* **Work order**
Would you find each line in the entries below with the string "computer" and copy it?
--- Supplied records Enclosed Below ---
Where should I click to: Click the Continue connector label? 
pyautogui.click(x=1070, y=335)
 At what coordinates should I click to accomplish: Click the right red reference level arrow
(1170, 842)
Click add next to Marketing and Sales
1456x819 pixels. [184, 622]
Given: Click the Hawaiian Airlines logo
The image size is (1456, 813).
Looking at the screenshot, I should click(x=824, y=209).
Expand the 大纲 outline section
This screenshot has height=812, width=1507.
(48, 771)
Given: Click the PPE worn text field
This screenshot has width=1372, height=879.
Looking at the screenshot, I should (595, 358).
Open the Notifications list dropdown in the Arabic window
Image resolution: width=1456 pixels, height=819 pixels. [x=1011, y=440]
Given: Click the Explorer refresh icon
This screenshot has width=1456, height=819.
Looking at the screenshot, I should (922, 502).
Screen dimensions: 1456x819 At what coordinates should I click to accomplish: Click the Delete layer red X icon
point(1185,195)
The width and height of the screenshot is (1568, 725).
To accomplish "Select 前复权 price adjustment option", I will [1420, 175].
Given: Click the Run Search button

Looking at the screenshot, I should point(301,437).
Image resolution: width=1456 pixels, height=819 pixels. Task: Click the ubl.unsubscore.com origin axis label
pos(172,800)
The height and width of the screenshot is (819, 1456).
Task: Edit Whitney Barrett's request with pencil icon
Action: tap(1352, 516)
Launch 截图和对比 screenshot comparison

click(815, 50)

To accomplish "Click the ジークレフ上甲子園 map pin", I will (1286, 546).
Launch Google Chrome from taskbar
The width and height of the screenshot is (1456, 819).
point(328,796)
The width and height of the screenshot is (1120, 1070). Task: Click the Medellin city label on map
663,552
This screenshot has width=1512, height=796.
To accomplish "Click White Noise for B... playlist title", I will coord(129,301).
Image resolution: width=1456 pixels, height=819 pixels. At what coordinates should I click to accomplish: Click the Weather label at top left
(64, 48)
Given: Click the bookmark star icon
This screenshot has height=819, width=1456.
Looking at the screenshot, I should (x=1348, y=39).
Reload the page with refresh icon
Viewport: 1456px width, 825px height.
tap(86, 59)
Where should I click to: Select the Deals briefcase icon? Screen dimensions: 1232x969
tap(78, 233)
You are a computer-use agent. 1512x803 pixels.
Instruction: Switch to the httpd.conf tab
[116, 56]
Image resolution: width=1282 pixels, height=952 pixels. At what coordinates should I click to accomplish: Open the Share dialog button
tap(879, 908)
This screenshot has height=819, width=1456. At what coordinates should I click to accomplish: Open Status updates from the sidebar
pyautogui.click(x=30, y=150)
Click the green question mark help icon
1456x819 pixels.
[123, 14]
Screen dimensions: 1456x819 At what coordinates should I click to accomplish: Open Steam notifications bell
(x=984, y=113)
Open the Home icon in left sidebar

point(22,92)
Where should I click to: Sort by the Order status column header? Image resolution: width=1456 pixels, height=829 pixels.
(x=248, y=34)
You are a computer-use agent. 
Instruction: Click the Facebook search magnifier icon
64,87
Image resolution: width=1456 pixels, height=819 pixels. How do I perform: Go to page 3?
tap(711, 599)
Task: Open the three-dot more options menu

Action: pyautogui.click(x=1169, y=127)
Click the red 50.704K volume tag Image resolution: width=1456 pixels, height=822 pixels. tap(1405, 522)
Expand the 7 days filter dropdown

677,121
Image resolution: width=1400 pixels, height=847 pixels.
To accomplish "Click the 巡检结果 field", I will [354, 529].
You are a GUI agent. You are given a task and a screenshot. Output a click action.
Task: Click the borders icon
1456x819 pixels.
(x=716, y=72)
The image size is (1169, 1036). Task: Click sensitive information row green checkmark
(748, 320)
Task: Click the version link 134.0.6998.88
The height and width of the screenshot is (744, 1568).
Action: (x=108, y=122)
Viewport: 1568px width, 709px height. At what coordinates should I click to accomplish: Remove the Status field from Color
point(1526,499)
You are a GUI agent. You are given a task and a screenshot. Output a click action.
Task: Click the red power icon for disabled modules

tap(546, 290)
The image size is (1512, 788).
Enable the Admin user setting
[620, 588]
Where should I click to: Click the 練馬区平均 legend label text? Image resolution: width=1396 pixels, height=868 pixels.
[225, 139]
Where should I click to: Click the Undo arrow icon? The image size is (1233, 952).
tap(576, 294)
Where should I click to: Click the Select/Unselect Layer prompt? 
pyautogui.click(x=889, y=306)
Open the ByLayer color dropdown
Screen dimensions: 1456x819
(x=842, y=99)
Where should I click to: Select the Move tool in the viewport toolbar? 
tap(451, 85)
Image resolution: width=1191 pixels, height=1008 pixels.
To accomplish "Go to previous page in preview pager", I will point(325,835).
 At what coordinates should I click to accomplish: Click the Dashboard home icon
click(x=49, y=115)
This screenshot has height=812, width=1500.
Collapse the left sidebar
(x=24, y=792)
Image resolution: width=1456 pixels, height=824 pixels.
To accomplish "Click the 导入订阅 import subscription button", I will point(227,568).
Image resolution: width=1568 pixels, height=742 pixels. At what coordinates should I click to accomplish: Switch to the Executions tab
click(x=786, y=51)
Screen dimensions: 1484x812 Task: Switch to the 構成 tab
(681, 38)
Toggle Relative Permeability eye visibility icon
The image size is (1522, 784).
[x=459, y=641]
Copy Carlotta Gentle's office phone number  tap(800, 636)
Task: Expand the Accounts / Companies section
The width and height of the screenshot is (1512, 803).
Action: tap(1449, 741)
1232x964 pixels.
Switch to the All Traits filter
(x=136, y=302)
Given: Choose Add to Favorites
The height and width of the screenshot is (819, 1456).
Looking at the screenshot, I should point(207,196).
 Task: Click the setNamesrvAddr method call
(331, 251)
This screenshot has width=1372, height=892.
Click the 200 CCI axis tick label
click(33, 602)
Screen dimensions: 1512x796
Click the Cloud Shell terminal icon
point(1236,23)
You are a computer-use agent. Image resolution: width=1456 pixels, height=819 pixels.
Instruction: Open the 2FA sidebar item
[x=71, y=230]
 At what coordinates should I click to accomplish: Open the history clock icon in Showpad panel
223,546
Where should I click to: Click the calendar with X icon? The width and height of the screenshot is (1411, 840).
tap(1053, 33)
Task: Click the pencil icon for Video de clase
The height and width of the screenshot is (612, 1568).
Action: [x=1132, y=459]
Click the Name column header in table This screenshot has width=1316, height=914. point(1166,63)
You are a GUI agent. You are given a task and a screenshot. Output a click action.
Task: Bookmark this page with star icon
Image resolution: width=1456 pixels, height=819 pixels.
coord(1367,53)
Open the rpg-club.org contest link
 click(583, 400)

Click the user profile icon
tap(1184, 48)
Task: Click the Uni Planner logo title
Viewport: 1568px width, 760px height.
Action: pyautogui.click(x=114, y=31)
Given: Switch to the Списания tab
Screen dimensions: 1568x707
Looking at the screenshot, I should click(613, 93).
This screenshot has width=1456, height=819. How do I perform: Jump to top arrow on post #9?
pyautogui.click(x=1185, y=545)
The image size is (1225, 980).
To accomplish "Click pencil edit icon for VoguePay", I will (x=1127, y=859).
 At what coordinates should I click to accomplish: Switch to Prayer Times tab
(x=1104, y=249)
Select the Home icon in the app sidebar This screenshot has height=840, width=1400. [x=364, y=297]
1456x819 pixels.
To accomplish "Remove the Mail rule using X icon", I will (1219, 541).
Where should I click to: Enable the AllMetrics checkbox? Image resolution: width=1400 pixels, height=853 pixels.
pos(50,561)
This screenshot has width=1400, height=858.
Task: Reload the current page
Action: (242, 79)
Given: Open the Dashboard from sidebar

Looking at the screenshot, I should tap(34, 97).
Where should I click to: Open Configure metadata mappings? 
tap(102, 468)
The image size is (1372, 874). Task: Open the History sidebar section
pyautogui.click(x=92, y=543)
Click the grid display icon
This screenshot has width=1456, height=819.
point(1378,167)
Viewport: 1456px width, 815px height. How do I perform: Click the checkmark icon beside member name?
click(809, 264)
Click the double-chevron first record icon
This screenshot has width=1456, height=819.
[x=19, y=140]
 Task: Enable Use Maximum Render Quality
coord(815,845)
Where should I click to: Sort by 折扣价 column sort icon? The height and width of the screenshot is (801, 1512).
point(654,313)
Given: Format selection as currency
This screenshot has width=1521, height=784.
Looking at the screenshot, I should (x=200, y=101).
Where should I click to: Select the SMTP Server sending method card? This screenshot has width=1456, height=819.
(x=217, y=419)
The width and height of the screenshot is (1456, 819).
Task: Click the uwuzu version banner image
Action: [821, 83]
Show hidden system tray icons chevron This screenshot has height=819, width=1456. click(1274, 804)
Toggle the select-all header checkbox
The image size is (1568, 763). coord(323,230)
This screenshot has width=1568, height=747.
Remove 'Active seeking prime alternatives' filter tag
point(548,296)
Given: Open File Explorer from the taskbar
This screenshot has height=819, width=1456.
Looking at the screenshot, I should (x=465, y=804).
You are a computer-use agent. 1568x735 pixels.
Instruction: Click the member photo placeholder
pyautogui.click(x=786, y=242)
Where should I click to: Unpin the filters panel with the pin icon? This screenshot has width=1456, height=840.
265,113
--- End of Enclosed Supplied records ---
* **Expected answer**
You are a computer-use agent. 1512x803 pixels.
You are a computer-use agent. 
You are a computer-use agent. Image resolution: width=1456 pixels, height=819 pixels.
You are a computer-use agent. 1568x735 pixels.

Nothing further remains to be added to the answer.